** DATASET follows **
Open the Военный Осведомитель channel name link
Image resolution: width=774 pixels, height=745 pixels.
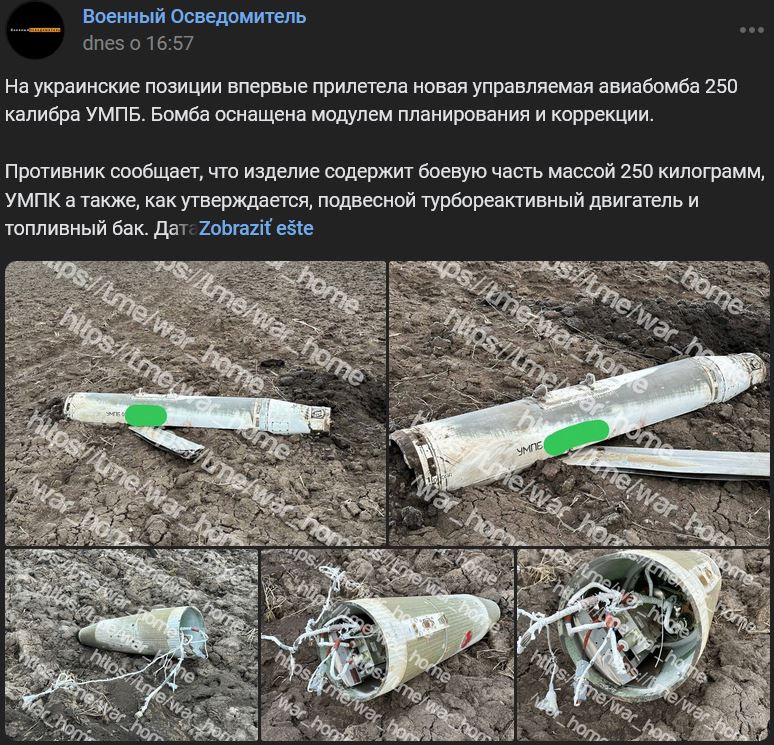194,16
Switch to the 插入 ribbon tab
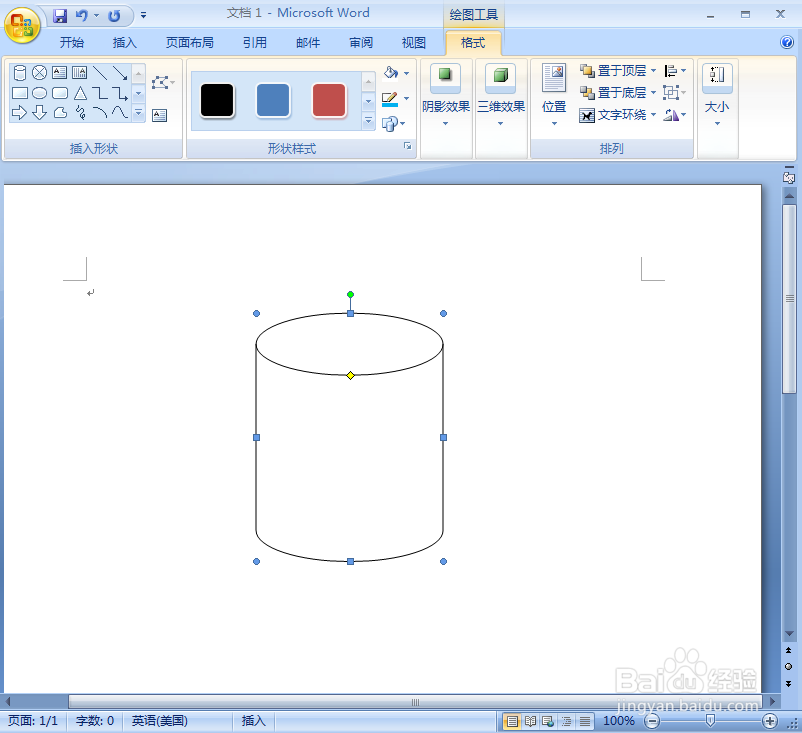The height and width of the screenshot is (733, 802). (125, 42)
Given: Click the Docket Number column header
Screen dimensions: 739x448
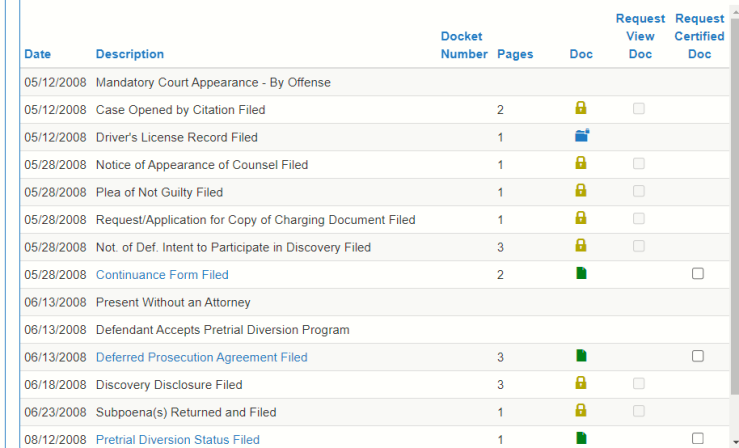Looking at the screenshot, I should pos(463,45).
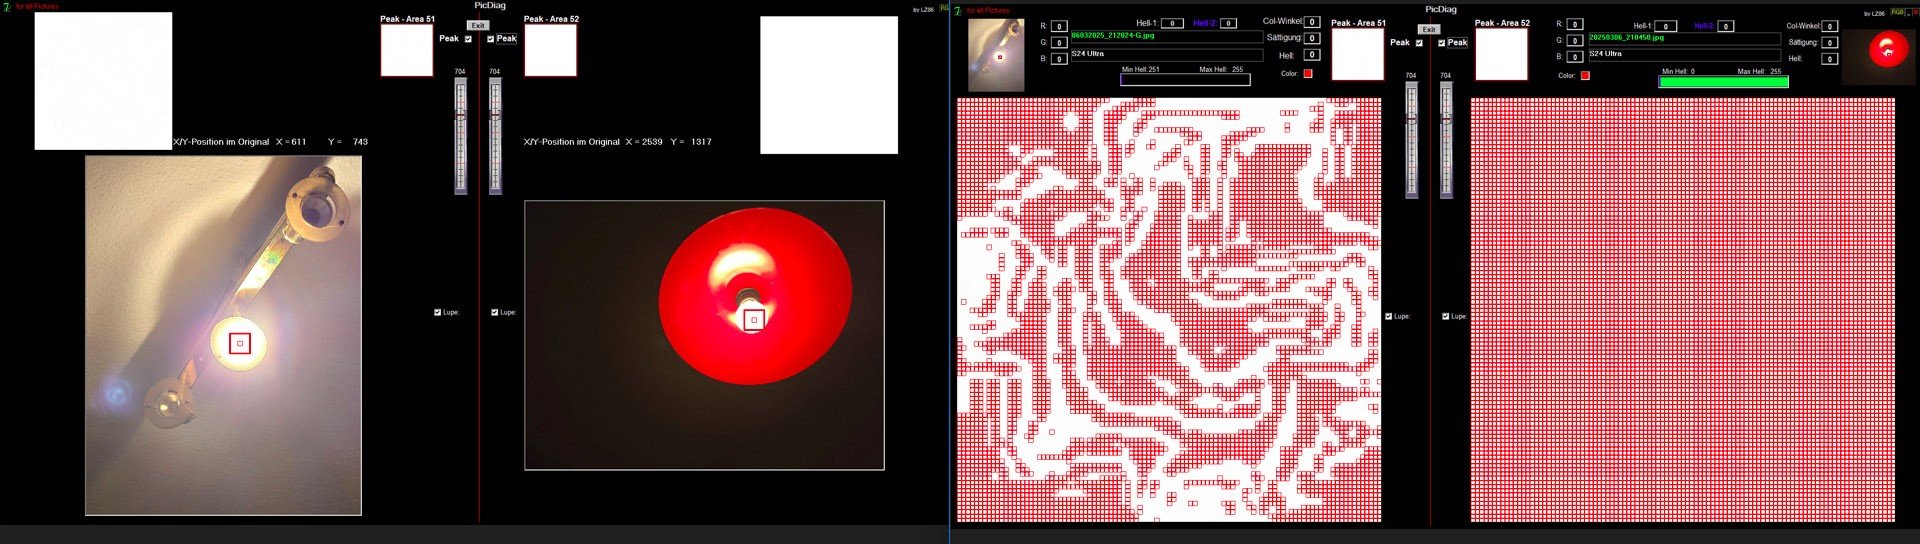Click the green RGB indicator in right window
Screen dimensions: 1920x544
click(x=1897, y=12)
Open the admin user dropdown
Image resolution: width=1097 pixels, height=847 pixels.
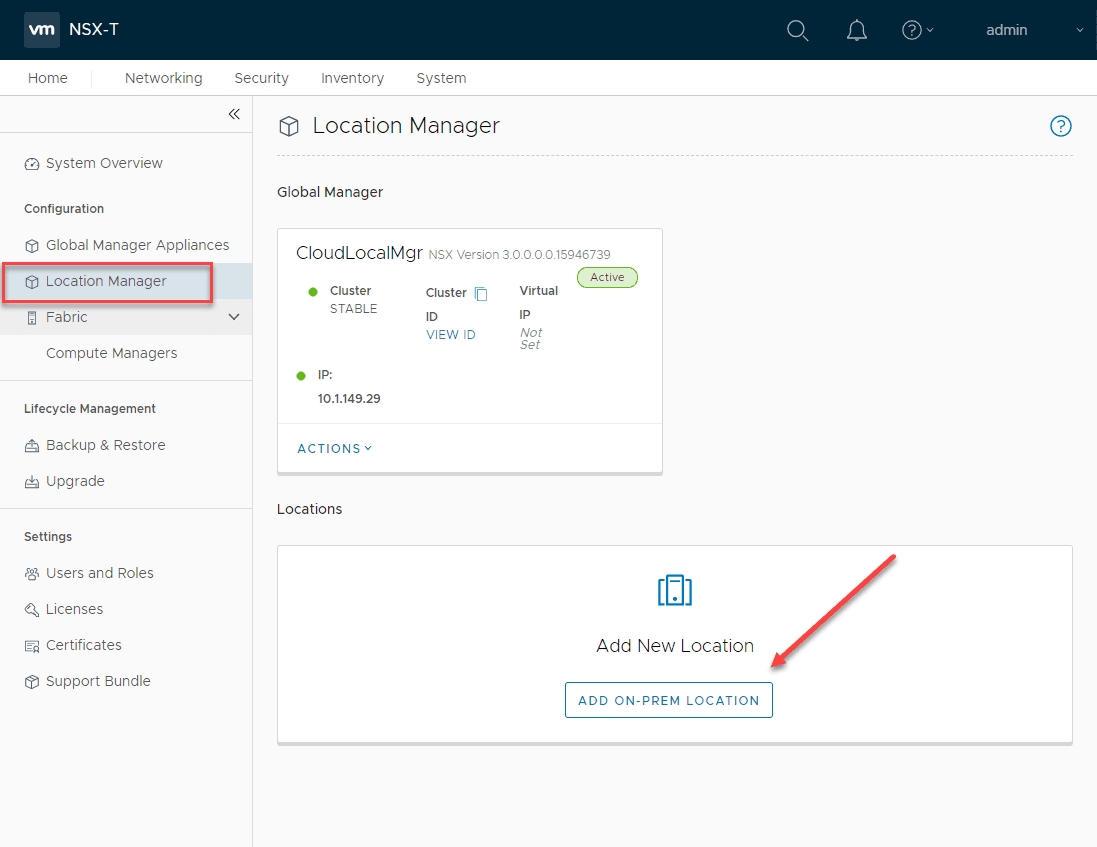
** End of DATASET **
WHAT IS REQUIRED:
When you copy the data above, keep each line exact and omit the pictures.

ANSWER TO THIS PROBLEM:
Open the Военный Осведомитель channel name link
Image resolution: width=774 pixels, height=745 pixels.
194,16
Switch to the 插入 ribbon tab
The height and width of the screenshot is (733, 802). (125, 42)
Given: Click the Docket Number column header
Screen dimensions: 739x448
Looking at the screenshot, I should pos(463,45).
Click the green RGB indicator in right window
Screen dimensions: 1920x544
click(x=1897, y=12)
Open the admin user dropdown
Image resolution: width=1097 pixels, height=847 pixels.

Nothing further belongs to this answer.